▶ **CHECK YOUR UNDERSTANDING**:
1. In the news report on the EndSARS anniversary march in Benin, copy word for word the passage from "Asekhame, who is" up to and including "NYSC next Sunday.".
2. Condense the paragraph beginning "Two of the victims" in the news report on the EndSARS anniversary march in Benin into a shorter version that keeps its main facts.

▶ **TEXT PROVIDED**:
==========

Hundreds of youths took to major streets in Benin, the Edo State capital, to mark the first anniversary of the EndSARS protests on Wednesday.

They converged at the Oba Ovonramwen Square, popularly called Ring Road, with placards bearing various inscriptions. They demanded automatic employment for the victims of the protest in the state.

The youths also demanded implementation of the report of the judicial panel that was set up by the state government, adding that those still in detention as a result of the 2020 protest should be released unconditionally, the News Agency of Nigeria reports.

Security personnel drawn from the Nigerian police, Department of State Services (DSS), Nigerian Security and Civil Defence Corps (NSCDC) and members of local vigilante were on the ground to ensure peace.

Members of the Public Works Volunteers (PUWOV) controlled traffic while the peaceful march lasted.

Two of the victims, a fashion designer, Miracle Ailenokhoriah, who has been bedridden as a result of a gunshot to his right thigh, and Stephen Asekhame, whose left leg was amputated as a result of a gunshot from soldiers in Auchi during the protest, joined other protesters.

Asekhame, who is from Uhonmora, Owan West Local Government Area of Edo, said he was amputated after he was hit by a bullet during the protest.

“During the protest last year on the 19th of October 2020, we in Auchi decided to hold our peaceful protest. Soldiers ran into us and I was hit by a bullet that led to the amputation of my left leg. I was a student then but now I am a graduate and I am supposed to go for NYSC next Sunday.

“I presented my case before the panel through my lawyer, but till now, we have not heard anything from the panel,” he said.

 Ailenokhoriah, who was accompanied by his mother, said they were protesting at the Market Square in Ekpoma when a policeman he identified as Sergeant Ade, shot him.

“Ade and other policemen started beating me and they said if I die, I would be buried behind the police station. I was later sent to the hospital where I spent three months and now we have resorted to traditional treatment. But since then, I have not been able to stand up,” he said.

His mother, Betty Odiagbe, said they had sent a petition and appeared before the panel but nothing had come out of it.

She lamented that she had spent so much on her son's health which had made it impossible for her to pay the school fees of her other children.

==========

Saved entries:
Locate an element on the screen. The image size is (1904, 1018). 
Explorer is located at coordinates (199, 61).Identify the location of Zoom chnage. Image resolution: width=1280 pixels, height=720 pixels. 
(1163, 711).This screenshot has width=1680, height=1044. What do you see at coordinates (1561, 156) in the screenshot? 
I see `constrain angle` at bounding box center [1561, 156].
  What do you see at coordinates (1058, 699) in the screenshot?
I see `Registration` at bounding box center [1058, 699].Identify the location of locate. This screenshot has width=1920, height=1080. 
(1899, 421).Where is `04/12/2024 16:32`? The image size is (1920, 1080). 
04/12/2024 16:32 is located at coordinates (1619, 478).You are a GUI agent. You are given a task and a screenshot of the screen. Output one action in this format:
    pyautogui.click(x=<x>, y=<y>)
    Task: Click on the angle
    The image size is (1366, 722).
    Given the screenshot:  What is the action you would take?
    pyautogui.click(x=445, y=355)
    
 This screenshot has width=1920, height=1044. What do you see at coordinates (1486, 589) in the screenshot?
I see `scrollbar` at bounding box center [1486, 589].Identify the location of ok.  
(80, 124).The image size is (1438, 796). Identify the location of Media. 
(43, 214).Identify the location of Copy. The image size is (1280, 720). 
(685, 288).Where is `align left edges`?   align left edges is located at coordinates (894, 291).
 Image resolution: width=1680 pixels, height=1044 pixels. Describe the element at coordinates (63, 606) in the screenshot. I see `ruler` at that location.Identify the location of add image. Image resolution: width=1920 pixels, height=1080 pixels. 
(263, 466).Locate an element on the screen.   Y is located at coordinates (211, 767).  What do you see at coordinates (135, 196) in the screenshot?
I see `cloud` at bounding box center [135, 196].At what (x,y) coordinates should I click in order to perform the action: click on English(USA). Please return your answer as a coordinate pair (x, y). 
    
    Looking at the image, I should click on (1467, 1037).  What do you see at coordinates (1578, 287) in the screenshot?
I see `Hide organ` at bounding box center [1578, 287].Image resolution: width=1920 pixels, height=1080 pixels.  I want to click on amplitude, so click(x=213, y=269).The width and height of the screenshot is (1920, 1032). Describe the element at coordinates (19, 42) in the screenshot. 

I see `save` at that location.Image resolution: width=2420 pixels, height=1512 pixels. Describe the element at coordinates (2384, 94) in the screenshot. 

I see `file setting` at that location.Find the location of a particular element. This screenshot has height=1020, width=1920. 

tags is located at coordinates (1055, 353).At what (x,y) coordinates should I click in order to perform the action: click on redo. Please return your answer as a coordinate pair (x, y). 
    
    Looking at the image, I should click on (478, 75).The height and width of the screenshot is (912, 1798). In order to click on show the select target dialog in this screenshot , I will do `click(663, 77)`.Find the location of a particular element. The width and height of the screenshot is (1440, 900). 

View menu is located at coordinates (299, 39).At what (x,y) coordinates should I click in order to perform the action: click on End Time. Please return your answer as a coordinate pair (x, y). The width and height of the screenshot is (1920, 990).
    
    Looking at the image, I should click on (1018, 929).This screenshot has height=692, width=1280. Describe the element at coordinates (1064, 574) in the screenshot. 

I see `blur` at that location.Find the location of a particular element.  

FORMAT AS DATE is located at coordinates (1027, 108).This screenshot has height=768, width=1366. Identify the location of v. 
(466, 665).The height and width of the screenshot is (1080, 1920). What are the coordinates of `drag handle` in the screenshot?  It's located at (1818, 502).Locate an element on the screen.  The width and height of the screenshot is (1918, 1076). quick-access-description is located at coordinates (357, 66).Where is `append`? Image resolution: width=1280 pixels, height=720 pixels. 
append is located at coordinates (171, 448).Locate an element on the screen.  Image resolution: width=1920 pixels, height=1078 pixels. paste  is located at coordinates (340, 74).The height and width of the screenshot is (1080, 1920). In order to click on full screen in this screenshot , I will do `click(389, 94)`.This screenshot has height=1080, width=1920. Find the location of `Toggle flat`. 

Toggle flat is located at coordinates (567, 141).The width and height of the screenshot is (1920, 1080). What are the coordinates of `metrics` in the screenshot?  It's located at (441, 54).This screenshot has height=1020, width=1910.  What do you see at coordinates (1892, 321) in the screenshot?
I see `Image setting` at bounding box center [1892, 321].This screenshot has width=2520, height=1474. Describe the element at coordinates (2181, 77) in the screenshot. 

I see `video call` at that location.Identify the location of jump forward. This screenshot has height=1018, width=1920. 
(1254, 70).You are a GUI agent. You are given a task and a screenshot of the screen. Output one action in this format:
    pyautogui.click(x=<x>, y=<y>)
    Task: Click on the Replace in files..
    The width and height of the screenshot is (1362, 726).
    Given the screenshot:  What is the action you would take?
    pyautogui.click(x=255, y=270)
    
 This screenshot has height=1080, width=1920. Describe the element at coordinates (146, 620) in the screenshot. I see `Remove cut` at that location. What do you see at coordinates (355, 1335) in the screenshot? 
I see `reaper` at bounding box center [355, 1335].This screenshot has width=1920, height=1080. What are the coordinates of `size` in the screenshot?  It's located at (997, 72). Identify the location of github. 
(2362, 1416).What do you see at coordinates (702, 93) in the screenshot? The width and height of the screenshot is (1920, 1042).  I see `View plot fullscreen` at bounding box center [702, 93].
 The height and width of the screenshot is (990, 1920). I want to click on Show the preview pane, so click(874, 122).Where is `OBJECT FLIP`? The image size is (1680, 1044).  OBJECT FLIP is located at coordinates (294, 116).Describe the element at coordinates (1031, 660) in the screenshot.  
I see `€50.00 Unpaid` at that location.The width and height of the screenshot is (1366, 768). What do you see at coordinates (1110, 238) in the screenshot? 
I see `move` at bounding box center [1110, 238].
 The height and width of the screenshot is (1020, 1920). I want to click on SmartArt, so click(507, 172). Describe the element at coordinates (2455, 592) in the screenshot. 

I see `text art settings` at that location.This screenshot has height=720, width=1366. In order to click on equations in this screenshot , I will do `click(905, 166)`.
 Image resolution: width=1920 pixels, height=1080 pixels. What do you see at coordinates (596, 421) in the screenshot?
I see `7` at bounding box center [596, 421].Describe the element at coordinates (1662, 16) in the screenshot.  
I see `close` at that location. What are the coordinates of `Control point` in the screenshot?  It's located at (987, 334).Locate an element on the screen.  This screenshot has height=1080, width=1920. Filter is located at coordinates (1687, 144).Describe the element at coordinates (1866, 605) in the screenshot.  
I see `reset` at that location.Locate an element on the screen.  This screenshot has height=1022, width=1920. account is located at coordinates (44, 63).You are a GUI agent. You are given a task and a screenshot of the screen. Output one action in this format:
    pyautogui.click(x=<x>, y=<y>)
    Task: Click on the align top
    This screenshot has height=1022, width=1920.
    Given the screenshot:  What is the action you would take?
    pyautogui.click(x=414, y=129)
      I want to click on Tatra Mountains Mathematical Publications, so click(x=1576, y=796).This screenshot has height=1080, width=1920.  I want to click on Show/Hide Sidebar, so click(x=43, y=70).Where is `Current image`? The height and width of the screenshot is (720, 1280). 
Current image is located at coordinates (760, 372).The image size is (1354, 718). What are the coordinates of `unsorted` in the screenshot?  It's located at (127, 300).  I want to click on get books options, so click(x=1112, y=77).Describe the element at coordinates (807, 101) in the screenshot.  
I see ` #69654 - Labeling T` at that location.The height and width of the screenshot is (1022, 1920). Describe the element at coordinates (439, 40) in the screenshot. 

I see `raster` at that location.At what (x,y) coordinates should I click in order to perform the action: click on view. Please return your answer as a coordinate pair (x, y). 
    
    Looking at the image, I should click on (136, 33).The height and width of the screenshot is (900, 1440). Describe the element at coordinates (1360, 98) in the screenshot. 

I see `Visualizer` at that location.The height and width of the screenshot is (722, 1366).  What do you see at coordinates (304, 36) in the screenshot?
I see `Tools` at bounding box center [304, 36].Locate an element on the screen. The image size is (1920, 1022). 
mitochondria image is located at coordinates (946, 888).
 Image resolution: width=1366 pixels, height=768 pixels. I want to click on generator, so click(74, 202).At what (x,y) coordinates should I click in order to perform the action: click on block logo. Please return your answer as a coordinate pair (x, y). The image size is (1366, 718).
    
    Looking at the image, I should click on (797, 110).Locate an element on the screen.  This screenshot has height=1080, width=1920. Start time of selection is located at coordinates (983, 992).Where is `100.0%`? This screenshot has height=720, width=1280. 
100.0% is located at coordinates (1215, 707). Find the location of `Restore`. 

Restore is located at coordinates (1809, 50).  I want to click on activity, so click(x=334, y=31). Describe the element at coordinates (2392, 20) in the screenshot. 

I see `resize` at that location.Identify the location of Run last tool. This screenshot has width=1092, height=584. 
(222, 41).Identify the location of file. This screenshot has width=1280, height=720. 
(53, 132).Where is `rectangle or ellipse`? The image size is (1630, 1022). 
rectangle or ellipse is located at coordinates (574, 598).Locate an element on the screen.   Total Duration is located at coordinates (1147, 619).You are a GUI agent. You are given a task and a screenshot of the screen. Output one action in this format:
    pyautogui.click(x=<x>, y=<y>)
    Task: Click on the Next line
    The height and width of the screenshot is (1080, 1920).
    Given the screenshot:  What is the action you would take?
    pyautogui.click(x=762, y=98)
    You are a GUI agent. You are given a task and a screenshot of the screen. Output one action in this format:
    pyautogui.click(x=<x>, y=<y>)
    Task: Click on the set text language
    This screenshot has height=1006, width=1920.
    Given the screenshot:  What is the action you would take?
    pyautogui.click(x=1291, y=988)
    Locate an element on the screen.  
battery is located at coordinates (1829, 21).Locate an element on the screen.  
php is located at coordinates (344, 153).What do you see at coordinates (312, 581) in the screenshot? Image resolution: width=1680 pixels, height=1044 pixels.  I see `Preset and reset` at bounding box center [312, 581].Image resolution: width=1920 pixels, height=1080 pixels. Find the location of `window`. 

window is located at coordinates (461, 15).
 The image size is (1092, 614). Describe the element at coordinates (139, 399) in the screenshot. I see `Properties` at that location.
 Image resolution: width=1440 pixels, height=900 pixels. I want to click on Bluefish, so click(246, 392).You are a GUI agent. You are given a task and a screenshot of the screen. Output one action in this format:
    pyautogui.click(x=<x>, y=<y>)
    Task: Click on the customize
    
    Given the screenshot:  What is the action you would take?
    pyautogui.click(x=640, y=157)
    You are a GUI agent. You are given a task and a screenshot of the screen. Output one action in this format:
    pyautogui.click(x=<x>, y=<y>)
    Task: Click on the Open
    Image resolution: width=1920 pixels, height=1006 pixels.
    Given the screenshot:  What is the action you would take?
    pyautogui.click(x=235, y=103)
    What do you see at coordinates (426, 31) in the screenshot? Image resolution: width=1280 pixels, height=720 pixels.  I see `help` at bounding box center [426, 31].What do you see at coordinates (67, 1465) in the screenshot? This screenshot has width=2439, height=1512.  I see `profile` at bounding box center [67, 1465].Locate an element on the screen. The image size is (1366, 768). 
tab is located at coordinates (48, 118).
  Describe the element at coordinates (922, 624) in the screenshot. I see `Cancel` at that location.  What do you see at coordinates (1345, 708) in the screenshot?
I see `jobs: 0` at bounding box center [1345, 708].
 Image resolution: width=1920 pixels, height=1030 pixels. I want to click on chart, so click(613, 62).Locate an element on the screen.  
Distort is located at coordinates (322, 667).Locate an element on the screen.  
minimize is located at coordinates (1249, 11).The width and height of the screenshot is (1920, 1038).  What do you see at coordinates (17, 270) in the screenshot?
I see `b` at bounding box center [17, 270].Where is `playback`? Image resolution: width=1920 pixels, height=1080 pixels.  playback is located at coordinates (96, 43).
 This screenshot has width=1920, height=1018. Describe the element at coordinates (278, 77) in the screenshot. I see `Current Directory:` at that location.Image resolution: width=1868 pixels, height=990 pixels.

==========

▶ **LIST OF ANSWERS**:
1.
Asekhame, who is from Uhonmora, Owan West Local Government Area of Edo, said he was amputated after he was hit by a bullet during the protest.

“During the protest last year on the 19th of October 2020, we in Auchi decided to hold our peaceful protest. Soldiers ran into us and I was hit by a bullet that led to the amputation of my left leg. I was a student then but now I am a graduate and I am supposed to go for NYSC next Sunday.

2. Two protest victims joined the march. Miracle Ailenokhoriah, a fashion designer, has been bedridden since a gunshot to his right thigh. Stephen Asekhame lost his left leg to amputation after soldiers shot him in Auchi during the protest.